Something significant is happening on the football fields of Accra. The National Football League, working alongside the International Federation of American Football, recently wrapped up a four-day flag football clinic series in Ghana that drew educators, coaches and federation representatives from across the African continent. It was not just a sports event. It was a statement about where the game is headed.
Flag football is no longer a sideshow. With millions of players active in more than 100 countries and a confirmed spot on the program at the 2028 Olympic Games in Los Angeles, the sport is undergoing a transformation that few outside the football world have fully appreciated. The Ghana clinics were designed to accelerate that transformation and to make sure Africa is not left behind when the spotlight arrives.
Building from the ground up
The first two days of programming centered on local impact.

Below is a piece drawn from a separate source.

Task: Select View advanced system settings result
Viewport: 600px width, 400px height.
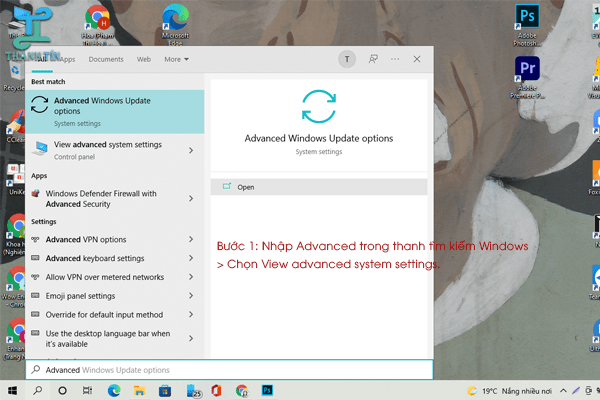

Roughly 40 educators enrolled in a teachers clinic tailored specifically for those already involved in the NFL Flag program in Ghana. The sessions were hands-on and practical, covering coaching frameworks, on-field drills, gameplay fundamentals and strategies for launching school-based flag football programs that could sustain themselves long after the clinics ended.
The goal was not just to introduce the sport. It was to leave behind the knowledge and confidence for teachers to become genuine ambassadors of the game inside their communities. That kind of grassroots investment tends to outlast any single event, and that appears to be exactly what the NFL and IFAF had in mind.
Africa steps onto the field
The final two days opened up to a broader audience as the Africa Coaching Clinic brought together IFAF delegates and coaches representing Ghana, Cameroon, Egypt, Ivory Coast, Kenya, Morocco, Nigeria, Senegal, South Africa, Tunisia and Uganda. Eleven nations in one place, sharing drills, ideas and a collective excitement about what flag football can become across the continent.
One of the more striking moments of the clinic was the participation of a retired Olympic sprinter from Sierra Leone, a detail that speaks to the deepening relationship between flag football and the Olympic movement. As the sport inches toward Los Angeles 2028, the crossover between track and field and football culture feels less like a novelty and more like a natural evolution.
Ghana as a launchpad
IFAF member federations across Africa have reported meaningful increases in participation in recent years, suggesting that the enthusiasm on display in Accra is not manufactured. There is real local momentum, and the NFL and IFAF appear committed to channeling it into something durable.
The coaches who attended the clinic were also given time to connect with peers from other nations, a deliberate design choice that encourages cross-border collaboration and helps knit together a continental flag football community that is still young but growing fast.
What comes next
The Ghana programming fits into a larger pattern of international investment by the NFL and IFAF, one that prioritizes access, inclusion and long-term development over short-term visibility. As flag football continues its march toward the Olympic stage, events like these serve a dual purpose. They develop talent and they signal to the world that the sport’s global ambitions are serious and well-funded.
Africa, it turns out, is not just along for the ride. With Ghana now serving as a regional launchpad and 11 nations actively engaged, the continent is shaping up to be one of the most compelling chapters in flag football’s rapidly unfolding story.